Assignment
Copy nothing from the entries below except the lines from the one containing "Image resolution: width=412, height=2181." through the one containing "[Search] (343, 99)", and copy those exactly.

────────────────

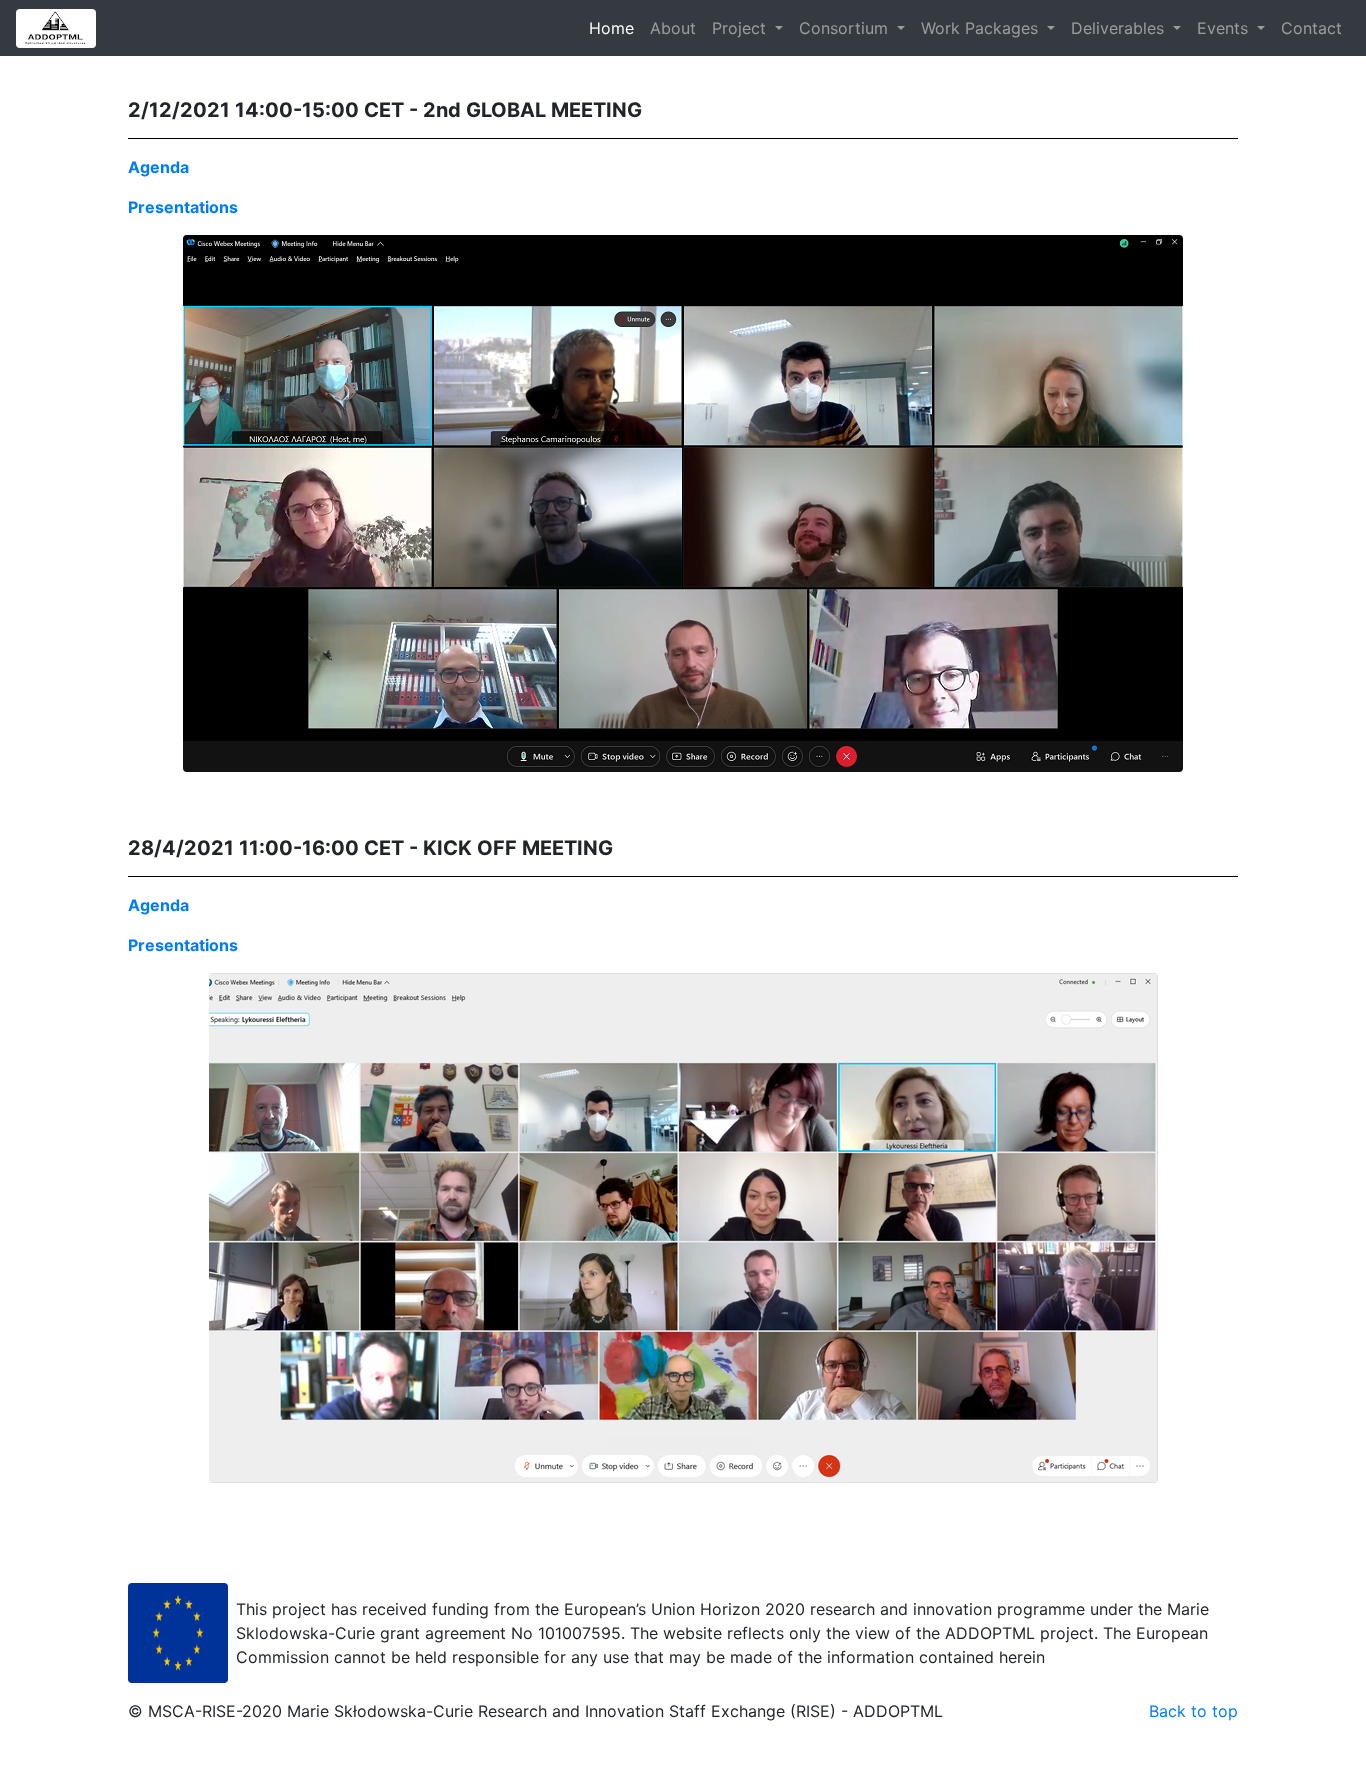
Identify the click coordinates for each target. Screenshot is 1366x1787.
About (673, 28)
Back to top (1193, 1711)
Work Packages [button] (982, 28)
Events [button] (1225, 28)
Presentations (183, 207)
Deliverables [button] (1120, 28)
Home (615, 28)
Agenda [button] (158, 167)
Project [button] (741, 28)
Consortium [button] (846, 28)
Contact (1311, 28)
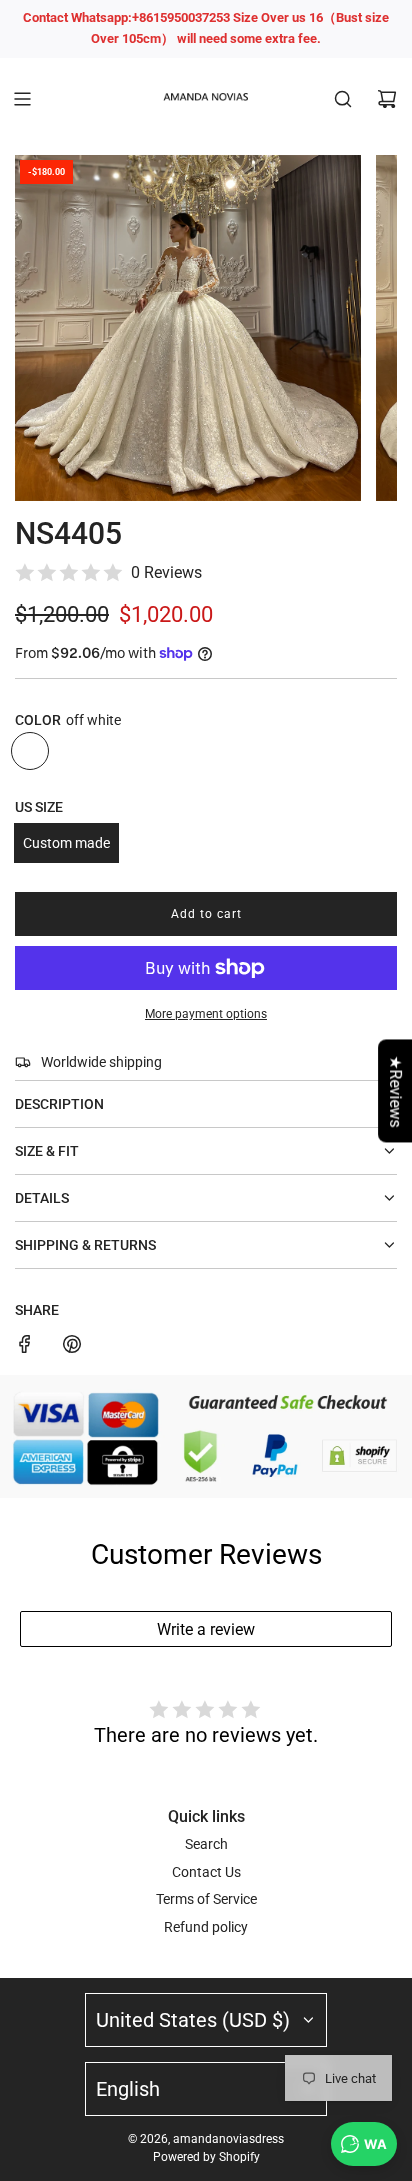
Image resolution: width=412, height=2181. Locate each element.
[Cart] (387, 99)
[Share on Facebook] (25, 1347)
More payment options (206, 1014)
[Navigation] (22, 99)
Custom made (66, 843)
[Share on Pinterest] (72, 1347)
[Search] (343, 99)
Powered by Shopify (206, 2157)
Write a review (206, 1629)
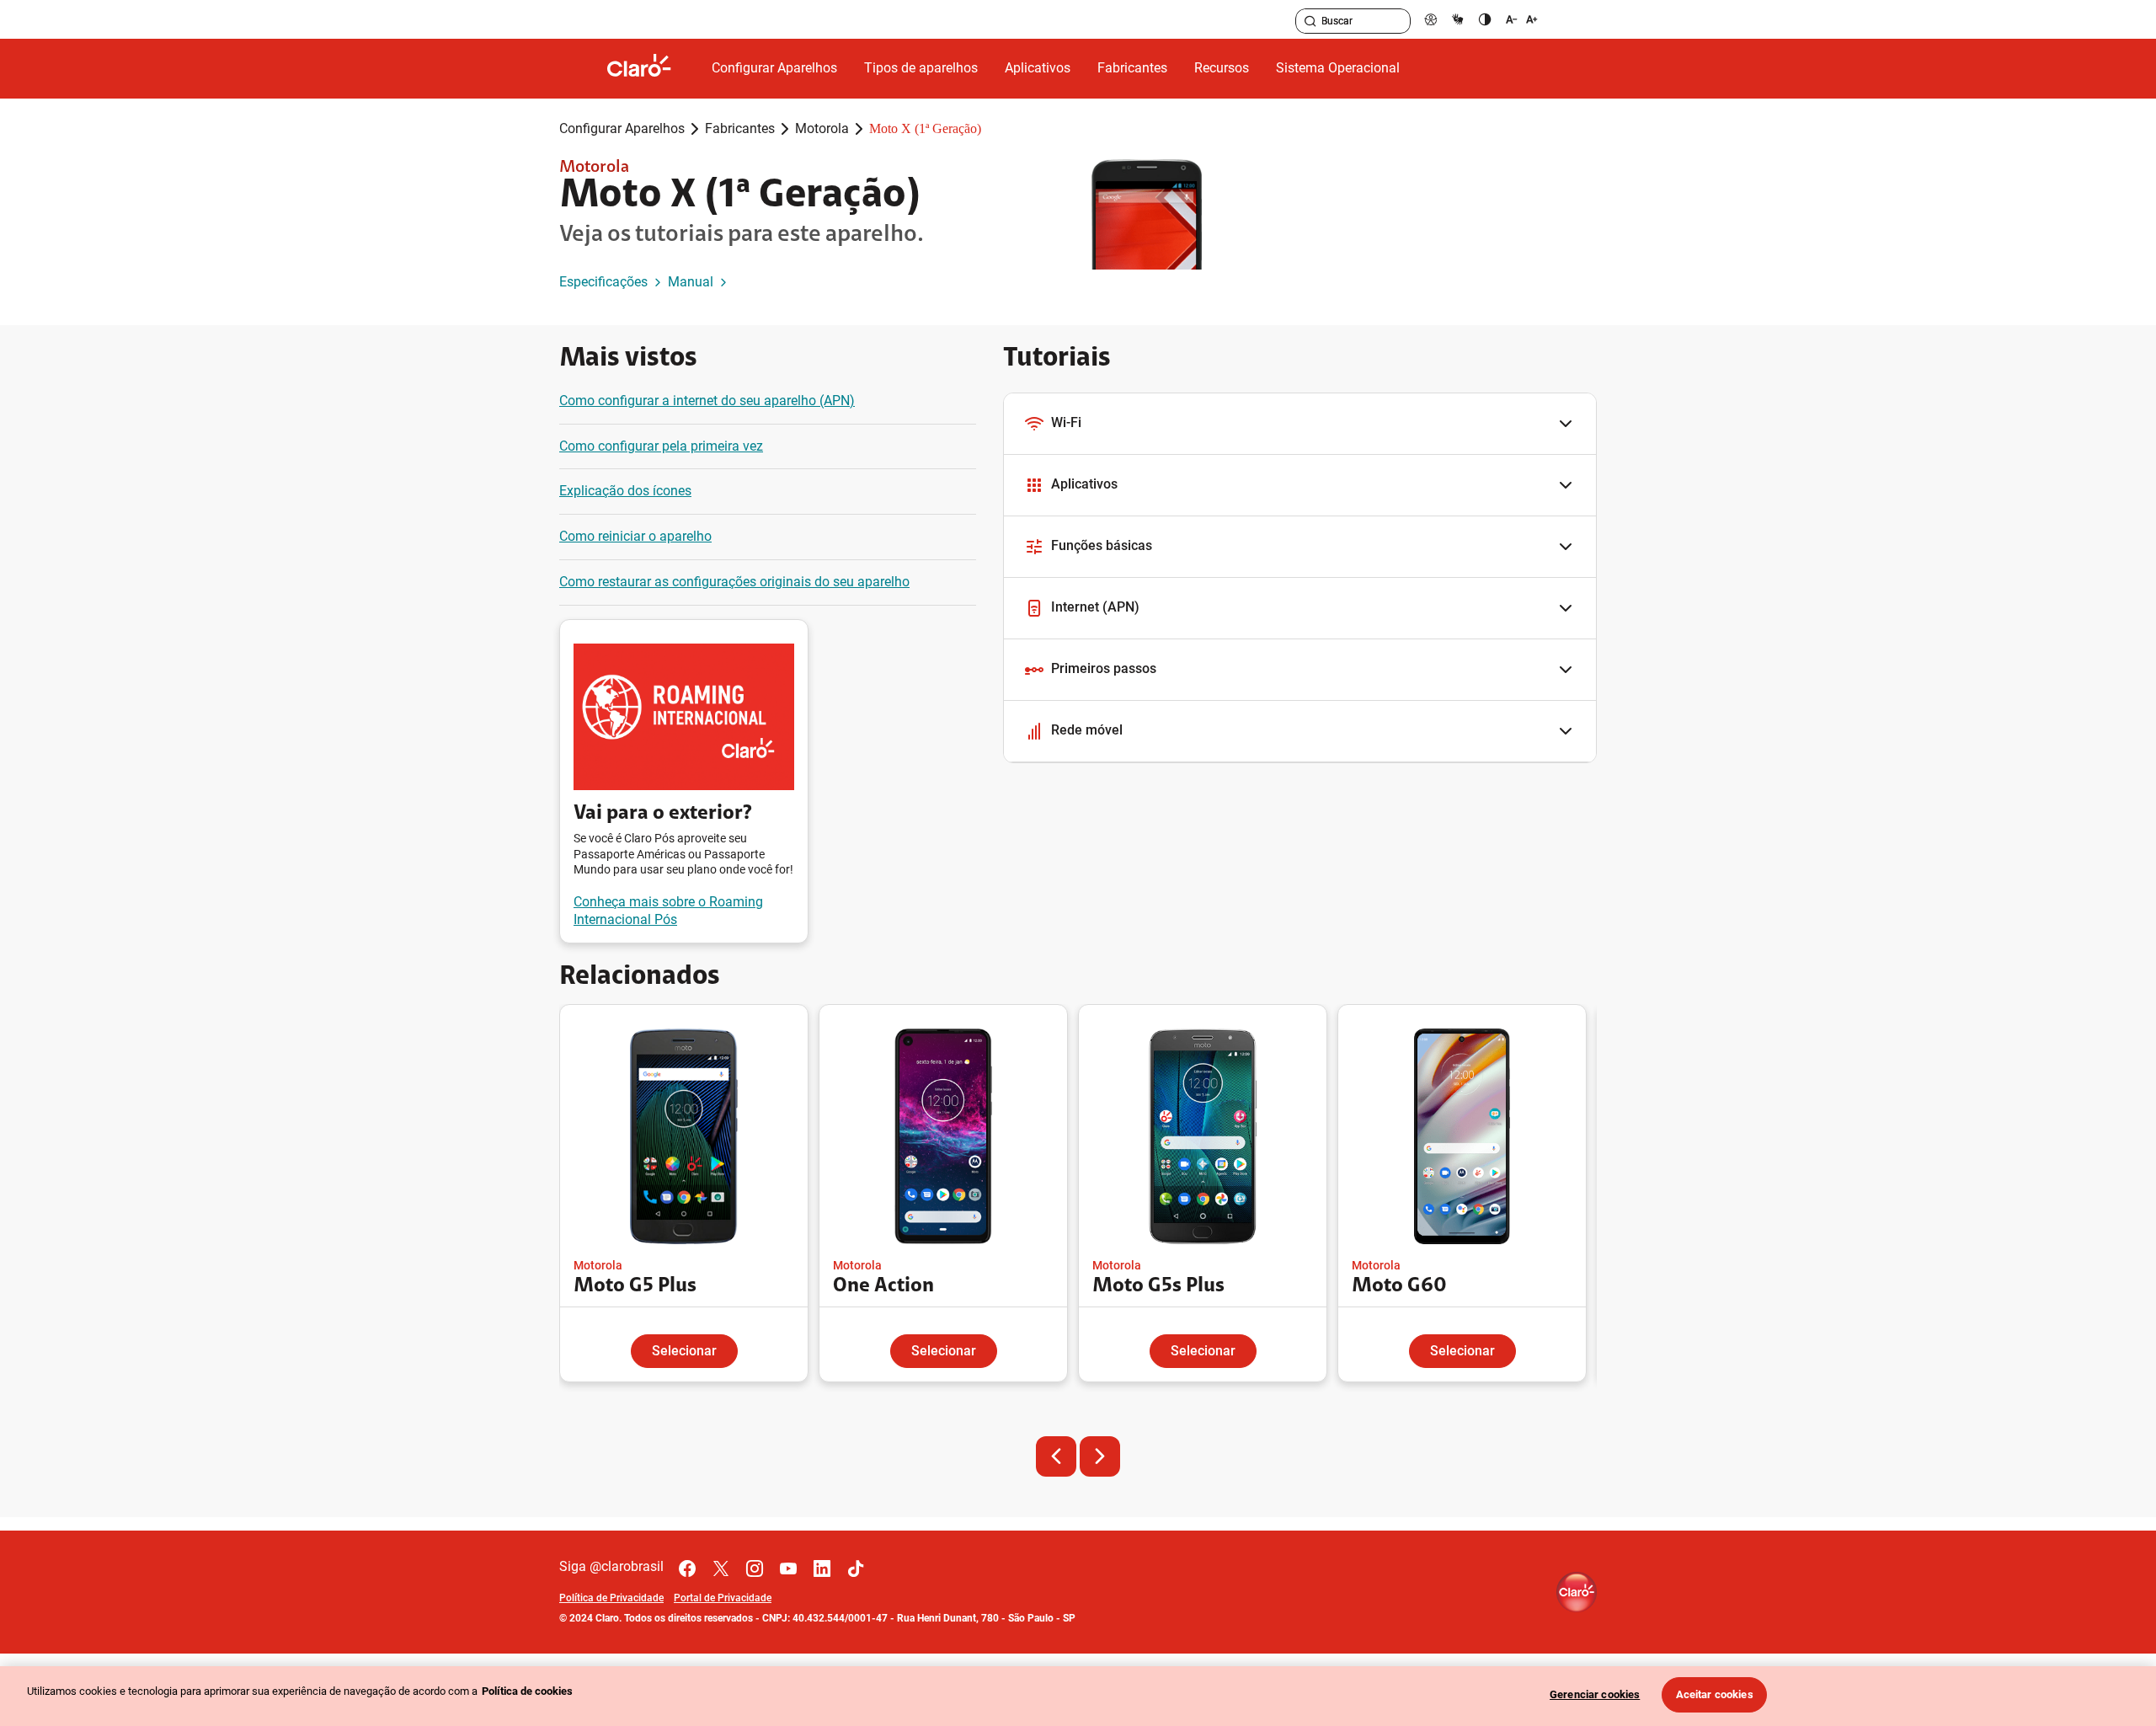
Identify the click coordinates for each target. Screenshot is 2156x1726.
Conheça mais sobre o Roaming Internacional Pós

────────────────

Completed task
Image resolution: width=412, height=2181. Locate each element.
[Cart] (387, 99)
[Share on Facebook] (25, 1347)
More payment options (206, 1014)
[Navigation] (22, 99)
Custom made (66, 843)
[Share on Pinterest] (72, 1347)
[Search] (343, 99)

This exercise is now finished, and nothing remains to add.